Establishment of a Cohort of Maternal Vascular Malperfusion-Related Fetal Growth Restriction (MVM-FGR) Based on an Etiology-Oriented Diagnostic Pathway: Artificial Intelligence-Assisted Multiparametric Ultrasound Prediction of Pregnancy Outcomes


Sponsor

Xinhua Hospital, Shanghai Jiao Tong University School of Medicine

Enrollment

300 participants

Start Date

Jan 1, 2023

Study Type

OBSERVATIONAL

Conditions

Summary

The goal of this prospective cohort study is to enroll pregnancies complicated by placental-related fetal growth restriction (FGR) and to develop predictive models for adverse short- and long-term outcomes. This will be achieved by collecting novel intrauterine monitoring indicators along the fetal brain-placenta-heart axis, combined with conventional fetal surveillance parameters, in order to improve risk stratification and guide clinical management, ultimately improving pregnancy outcomes. The study will include pregnant women with singleton pregnancies complicated by isolated early-onset placental insufficiency-related FGR, preferably those with abnormal umbilical artery Doppler findings, who elect to continue the pregnancy.
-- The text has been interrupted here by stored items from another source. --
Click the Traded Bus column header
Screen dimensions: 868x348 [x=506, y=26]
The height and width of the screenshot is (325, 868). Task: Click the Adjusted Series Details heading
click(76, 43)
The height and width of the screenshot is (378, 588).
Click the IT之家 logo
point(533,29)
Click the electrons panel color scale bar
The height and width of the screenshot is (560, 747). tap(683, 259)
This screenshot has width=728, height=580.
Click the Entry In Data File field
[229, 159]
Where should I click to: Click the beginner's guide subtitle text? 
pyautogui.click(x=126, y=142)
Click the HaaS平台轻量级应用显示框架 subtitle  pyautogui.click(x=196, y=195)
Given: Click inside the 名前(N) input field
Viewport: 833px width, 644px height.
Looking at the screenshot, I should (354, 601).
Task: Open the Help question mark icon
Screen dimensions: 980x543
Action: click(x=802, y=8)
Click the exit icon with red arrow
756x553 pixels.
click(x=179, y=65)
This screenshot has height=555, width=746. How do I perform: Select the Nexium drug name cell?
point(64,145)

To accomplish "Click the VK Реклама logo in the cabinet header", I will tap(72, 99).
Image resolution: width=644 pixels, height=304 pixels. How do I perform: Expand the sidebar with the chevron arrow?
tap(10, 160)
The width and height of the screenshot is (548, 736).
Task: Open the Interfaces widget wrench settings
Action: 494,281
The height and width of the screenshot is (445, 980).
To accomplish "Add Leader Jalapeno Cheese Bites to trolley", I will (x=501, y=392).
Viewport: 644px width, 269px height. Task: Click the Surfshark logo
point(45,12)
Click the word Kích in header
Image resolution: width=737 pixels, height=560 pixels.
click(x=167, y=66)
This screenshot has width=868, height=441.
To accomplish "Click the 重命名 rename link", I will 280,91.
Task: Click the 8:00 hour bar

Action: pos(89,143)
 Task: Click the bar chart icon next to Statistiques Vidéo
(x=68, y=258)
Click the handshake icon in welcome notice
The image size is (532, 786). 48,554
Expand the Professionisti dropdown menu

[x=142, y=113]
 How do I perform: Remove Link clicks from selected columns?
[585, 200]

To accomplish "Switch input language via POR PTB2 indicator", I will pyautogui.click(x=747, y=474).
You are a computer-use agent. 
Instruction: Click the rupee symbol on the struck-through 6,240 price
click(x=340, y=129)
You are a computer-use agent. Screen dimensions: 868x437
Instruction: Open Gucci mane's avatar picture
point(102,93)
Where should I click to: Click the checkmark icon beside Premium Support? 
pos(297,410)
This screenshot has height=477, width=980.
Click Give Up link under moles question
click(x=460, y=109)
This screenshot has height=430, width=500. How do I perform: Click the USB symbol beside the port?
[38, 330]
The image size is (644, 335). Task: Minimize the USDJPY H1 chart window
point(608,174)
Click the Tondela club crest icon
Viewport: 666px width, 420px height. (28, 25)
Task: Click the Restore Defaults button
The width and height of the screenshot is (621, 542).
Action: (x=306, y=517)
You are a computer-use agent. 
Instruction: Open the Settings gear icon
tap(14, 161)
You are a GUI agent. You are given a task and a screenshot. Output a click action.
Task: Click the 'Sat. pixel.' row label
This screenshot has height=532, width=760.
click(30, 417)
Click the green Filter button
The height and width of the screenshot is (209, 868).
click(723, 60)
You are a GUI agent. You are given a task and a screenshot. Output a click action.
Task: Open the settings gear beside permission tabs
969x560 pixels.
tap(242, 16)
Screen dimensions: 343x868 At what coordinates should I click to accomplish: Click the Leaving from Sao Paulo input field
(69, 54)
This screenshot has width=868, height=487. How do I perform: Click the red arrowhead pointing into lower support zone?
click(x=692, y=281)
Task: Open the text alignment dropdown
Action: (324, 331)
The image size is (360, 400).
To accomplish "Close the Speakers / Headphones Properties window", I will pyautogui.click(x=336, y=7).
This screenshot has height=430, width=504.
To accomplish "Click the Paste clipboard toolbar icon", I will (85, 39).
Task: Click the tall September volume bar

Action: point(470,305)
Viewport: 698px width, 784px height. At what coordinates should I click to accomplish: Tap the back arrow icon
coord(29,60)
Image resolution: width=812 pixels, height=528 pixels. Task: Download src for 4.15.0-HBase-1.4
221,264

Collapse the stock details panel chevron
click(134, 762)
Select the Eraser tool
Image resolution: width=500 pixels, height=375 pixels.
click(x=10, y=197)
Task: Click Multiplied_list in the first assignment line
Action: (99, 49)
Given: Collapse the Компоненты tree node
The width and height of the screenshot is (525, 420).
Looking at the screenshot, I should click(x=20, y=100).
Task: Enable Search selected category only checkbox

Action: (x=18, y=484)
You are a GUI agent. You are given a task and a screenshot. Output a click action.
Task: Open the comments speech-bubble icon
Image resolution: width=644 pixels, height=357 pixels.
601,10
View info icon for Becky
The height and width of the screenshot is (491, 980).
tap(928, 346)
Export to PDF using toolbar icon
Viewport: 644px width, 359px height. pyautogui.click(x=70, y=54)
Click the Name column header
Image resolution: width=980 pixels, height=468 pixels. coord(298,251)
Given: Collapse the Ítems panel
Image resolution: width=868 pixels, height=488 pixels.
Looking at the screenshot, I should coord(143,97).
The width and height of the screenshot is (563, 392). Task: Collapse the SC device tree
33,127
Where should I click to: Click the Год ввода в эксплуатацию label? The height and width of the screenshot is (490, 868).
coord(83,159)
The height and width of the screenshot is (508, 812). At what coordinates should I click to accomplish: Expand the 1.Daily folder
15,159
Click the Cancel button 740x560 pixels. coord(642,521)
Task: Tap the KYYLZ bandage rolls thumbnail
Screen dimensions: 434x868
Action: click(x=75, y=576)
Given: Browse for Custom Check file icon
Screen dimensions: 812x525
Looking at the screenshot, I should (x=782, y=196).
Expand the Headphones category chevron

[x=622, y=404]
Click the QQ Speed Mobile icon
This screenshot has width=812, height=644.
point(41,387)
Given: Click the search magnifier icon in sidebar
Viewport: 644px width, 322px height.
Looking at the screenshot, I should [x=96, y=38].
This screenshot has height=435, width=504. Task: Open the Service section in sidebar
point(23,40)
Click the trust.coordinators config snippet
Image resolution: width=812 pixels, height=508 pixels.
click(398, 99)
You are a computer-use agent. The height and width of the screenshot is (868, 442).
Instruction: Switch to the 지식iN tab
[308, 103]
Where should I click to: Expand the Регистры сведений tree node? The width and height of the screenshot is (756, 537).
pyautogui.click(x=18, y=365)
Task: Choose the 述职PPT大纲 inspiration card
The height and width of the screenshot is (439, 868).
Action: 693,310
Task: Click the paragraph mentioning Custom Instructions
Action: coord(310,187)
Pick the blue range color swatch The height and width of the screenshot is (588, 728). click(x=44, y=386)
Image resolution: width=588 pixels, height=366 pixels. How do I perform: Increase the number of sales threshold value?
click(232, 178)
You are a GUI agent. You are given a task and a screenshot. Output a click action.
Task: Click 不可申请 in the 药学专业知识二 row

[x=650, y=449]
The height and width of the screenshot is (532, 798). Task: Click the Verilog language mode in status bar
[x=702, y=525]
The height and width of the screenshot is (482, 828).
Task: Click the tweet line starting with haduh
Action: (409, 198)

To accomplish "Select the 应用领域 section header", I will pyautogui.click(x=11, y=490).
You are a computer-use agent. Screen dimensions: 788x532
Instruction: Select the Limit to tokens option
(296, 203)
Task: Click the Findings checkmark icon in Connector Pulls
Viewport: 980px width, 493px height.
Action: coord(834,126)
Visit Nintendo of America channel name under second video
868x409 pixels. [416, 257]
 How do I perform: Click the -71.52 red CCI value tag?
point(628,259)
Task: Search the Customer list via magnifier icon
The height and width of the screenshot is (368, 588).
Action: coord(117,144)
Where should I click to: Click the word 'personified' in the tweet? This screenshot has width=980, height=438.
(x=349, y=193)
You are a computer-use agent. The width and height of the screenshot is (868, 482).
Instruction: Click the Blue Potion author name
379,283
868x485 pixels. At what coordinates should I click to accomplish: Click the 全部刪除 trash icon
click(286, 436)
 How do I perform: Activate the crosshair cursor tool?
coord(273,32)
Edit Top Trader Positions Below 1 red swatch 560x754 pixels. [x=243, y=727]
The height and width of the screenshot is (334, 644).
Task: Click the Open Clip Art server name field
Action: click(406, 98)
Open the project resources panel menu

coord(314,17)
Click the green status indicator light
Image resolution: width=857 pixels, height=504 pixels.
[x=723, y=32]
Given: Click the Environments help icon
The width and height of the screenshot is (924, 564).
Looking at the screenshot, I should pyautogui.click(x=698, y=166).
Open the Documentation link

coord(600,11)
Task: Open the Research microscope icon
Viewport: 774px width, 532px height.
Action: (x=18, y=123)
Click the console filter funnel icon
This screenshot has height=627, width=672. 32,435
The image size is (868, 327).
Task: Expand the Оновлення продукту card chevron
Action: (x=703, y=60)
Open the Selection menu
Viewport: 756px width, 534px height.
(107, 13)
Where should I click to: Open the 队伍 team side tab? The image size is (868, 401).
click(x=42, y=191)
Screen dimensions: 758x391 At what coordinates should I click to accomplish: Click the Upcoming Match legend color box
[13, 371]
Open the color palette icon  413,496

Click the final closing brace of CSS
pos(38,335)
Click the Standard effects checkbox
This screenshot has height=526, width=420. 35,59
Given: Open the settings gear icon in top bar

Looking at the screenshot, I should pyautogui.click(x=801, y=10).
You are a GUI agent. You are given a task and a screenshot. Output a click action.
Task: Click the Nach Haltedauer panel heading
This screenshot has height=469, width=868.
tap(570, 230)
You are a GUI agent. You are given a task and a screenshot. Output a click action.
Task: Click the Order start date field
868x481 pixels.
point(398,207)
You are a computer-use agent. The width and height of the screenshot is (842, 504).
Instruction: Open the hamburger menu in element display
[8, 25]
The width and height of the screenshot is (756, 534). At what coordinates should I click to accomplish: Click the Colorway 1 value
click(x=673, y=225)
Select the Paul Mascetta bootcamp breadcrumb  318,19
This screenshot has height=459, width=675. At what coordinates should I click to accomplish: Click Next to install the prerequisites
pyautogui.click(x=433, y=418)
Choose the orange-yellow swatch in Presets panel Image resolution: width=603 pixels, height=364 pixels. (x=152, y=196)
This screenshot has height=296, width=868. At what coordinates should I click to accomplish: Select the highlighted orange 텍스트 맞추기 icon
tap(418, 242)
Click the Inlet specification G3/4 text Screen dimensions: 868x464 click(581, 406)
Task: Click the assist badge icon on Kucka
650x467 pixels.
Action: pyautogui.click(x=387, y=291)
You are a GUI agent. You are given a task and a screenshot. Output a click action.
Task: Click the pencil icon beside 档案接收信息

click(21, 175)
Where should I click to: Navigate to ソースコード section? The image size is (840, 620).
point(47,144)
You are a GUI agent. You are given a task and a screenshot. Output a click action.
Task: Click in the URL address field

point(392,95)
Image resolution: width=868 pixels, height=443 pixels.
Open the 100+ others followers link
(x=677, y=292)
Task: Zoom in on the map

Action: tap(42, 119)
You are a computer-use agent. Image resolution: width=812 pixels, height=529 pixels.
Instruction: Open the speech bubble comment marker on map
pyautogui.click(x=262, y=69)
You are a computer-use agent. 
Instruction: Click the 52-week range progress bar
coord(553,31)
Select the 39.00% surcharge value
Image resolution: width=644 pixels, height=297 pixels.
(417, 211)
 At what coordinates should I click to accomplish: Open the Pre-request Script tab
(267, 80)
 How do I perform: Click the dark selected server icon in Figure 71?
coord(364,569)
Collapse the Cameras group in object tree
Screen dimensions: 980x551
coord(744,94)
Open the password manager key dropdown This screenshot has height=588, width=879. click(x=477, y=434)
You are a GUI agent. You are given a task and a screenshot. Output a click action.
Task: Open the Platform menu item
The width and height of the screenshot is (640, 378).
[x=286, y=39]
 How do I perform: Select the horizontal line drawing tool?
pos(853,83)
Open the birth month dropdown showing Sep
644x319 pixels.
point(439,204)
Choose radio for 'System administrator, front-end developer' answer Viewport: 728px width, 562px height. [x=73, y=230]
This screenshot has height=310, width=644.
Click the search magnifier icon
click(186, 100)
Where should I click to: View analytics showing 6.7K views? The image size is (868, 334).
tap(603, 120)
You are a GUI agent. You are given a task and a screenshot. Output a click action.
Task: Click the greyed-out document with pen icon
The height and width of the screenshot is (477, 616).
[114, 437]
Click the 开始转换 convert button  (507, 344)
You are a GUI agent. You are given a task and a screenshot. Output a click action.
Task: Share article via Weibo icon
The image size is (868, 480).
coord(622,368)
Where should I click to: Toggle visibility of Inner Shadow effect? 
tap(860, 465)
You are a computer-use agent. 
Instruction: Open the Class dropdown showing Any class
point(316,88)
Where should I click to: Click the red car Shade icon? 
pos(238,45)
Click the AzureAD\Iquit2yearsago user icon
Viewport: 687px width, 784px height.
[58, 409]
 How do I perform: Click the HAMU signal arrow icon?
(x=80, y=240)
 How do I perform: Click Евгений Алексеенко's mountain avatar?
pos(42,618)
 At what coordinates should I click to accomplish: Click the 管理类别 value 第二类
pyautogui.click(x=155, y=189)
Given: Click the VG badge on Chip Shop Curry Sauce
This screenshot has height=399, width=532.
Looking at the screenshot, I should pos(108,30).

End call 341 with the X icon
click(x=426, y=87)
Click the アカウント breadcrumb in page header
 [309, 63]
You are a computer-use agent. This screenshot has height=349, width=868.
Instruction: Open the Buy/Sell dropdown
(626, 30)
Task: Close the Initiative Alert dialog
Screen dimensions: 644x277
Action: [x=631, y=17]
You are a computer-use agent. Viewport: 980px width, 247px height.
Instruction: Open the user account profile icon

The main question it aims to answer is: • Whether a predictive model integrating novel intrauterine monitoring indicators along the fetal brain-placenta-heart axis with conventional monitoring parameters can accurately predict perinatal and neonatal adverse outcomes in pregnancies complicated by placental-related FGR.


Eligibility

Sex: FEMALEMin Age: 20 YearsMax Age: 43 Years

Inclusion Criteria3

  • Singleton pregnancy.
  • Isolated early-onset placental insufficiency-related fetal growth restriction (FGR), with priority given to cases with abnormal umbilical artery Doppler flow.
  • Pregnancies in which expectant management is continued.

Exclusion Criteria3

  • Multiple pregnancy complicated by selective fetal growth restriction (sFGR).
  • FGR caused by fetal structural anomalies, genetic abnormalities, or intrauterine infection.
  • Twin pregnancy with intrauterine fetal demise (IUFD) of one fetus.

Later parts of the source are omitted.